Terracom, 49 F.3d at 561; Brainerd, 873 F.2d at 1260 (citing Lake v. Lake, 817 F.2d 1416, 1421-22 (9th Cir.1987)). Because, as set forth hereinafter, the court concludes that the plaintiff has not satisfied the "purposeful availment" standard, the court need not address this element in detail. Suffice it to say, however, that at least five of the foregoing seven factors weigh strongly in CSX's favor.

. Neither party has adduced any evidence identifying the states, other than Alabama, in which CSX does own railroad tracks or operates trains. Thus, the court does not know if CSX owns any tracks or operates any trains in California, Nevada, Utah, or New Mexico, the states contiguous to Arizona. Even if it did, however, the court’s ultimate conclusion in this case probably would be the same, unless, perhaps, if CSX owned or controlled all of the rail lines leading to or from Arizona.

. Moreover, this court has been unable to locate any published decision in which CSX has been sued in Arizona (in either state or federal court).

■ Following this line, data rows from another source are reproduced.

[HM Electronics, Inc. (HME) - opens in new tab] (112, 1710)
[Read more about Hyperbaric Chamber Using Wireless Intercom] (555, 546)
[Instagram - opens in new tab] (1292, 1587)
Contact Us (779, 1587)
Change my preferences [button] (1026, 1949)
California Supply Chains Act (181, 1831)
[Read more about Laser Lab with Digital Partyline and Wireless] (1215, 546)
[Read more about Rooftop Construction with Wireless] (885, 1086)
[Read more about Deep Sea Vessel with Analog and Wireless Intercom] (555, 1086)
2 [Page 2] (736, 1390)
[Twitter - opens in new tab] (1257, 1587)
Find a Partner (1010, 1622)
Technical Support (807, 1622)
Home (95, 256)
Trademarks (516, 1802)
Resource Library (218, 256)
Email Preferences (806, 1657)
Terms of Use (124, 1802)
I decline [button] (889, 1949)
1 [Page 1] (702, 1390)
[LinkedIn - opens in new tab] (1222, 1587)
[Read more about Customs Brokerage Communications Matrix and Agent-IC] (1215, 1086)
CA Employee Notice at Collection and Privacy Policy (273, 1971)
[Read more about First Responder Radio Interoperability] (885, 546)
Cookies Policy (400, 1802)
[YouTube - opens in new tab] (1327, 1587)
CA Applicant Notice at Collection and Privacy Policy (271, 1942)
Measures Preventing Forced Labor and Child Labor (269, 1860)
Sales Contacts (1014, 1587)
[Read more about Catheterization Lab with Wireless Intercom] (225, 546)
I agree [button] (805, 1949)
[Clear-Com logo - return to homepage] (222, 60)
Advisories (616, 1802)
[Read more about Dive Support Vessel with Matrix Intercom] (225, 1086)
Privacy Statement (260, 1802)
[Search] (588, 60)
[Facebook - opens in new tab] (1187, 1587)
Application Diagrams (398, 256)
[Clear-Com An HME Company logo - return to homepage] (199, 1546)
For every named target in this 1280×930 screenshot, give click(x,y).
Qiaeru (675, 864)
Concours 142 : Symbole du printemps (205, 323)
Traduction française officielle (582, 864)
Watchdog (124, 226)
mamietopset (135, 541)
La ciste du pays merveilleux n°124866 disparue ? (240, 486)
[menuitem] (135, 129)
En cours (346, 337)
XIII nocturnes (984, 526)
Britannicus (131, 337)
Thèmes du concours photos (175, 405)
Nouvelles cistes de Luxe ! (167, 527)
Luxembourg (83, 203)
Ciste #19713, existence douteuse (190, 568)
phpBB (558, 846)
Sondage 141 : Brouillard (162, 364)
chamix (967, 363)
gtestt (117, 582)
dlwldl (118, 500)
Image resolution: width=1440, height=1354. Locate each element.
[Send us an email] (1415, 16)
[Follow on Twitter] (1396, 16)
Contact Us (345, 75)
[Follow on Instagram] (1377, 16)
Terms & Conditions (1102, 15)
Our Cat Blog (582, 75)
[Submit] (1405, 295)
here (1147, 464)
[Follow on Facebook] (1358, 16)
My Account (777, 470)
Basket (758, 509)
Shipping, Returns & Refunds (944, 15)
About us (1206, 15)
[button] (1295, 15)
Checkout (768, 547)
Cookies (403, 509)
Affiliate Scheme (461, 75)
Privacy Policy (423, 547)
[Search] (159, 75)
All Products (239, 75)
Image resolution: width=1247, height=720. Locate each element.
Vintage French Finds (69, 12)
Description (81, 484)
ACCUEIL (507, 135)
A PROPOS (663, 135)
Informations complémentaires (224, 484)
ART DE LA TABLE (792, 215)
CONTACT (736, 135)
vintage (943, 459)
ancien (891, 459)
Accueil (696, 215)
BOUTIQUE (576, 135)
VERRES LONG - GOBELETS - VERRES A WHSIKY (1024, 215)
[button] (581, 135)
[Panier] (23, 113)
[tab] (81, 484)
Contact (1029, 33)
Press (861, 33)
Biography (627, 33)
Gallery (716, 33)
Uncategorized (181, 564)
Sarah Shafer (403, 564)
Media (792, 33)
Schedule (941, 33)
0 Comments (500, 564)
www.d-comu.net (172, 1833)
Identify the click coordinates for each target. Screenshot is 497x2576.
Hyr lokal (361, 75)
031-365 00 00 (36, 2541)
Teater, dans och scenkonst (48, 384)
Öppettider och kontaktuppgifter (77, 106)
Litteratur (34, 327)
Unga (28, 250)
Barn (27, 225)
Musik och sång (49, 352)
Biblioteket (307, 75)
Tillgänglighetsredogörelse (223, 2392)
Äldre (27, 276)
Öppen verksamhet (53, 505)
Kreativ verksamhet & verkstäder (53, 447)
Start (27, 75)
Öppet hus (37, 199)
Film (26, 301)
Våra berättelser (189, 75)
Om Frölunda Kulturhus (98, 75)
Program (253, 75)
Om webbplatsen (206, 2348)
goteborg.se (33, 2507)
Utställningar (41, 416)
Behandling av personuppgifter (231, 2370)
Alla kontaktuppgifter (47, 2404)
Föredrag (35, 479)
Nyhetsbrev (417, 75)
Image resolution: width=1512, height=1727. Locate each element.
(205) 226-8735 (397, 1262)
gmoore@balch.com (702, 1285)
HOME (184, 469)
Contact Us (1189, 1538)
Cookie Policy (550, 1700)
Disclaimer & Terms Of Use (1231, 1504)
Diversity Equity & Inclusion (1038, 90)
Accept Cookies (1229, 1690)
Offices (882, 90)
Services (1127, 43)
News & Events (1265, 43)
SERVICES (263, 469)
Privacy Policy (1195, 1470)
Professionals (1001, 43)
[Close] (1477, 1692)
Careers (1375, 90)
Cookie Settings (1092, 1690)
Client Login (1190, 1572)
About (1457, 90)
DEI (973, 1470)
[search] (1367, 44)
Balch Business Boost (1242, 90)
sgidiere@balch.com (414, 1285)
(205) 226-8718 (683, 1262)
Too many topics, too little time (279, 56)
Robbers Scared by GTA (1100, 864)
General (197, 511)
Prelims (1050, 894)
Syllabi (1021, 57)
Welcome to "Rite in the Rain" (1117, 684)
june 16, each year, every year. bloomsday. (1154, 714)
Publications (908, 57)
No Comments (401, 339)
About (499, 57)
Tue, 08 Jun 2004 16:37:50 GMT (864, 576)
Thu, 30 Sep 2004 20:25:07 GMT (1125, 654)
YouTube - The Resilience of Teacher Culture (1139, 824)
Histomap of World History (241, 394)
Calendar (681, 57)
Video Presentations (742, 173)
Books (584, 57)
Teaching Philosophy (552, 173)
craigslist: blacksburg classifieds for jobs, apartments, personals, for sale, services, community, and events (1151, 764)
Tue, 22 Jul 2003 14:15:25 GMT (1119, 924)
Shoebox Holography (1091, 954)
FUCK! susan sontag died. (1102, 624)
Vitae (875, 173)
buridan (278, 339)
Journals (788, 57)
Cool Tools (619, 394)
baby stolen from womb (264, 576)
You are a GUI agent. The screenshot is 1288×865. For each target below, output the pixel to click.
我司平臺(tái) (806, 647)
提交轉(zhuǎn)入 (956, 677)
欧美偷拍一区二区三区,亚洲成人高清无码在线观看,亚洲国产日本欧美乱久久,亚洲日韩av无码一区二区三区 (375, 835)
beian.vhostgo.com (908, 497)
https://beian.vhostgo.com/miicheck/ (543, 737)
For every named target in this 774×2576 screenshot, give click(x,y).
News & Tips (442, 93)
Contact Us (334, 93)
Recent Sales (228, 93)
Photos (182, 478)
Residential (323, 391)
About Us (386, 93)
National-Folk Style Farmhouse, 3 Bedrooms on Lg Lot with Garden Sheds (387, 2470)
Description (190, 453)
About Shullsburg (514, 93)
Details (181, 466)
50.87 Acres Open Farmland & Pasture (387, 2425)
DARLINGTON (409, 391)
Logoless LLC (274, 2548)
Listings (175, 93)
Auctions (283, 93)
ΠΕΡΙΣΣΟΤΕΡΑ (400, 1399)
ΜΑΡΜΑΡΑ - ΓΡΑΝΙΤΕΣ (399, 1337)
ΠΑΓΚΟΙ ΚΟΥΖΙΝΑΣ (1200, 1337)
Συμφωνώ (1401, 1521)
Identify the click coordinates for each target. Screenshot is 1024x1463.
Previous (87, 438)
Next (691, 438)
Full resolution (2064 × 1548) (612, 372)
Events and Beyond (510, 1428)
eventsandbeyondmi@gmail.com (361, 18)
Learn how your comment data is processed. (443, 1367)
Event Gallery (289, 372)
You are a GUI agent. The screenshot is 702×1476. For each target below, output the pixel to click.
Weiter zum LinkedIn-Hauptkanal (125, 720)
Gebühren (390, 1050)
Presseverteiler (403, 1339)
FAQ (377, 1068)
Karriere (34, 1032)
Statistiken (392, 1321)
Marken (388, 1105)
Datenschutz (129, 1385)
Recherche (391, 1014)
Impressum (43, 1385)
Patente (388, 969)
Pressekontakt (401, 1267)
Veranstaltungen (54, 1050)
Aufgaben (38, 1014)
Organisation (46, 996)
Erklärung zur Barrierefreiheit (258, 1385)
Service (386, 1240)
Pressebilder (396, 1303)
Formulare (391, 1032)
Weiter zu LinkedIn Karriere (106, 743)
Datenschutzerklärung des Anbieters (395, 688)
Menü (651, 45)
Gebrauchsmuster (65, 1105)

. Plaintiff contends that the filing of a new lawsuit in this forum moots the motion to dismiss. That plainly is not the case. The plaintiff also requests permission to amend her complaint in this case to allege jurisdiction of this court. That request is due to be, and hereby is, DENIED. Plaintiff makes one additional argument — that the filing of the complaint in the new case should be deemed to relate back to the filing of the complaint in this case. This argument is specious. Whether the complaint in the new case is infirm for any reason (e.g., lack of personal jurisdiction over one of the defendant or barred by an applicable statute of limitations period) is a matter to be determined in that case, separate and apart from the court’s resolution of the motion to dismiss in this case.

Amtrak, also a defendant in this case and in plaintiff's newly filed action, has not moved for dismissal of the complaints in either action. On motion of the plaintiff or Amtrak, the court will determine the complaint under which plaintiff will be permitted to proceed against Amtrak.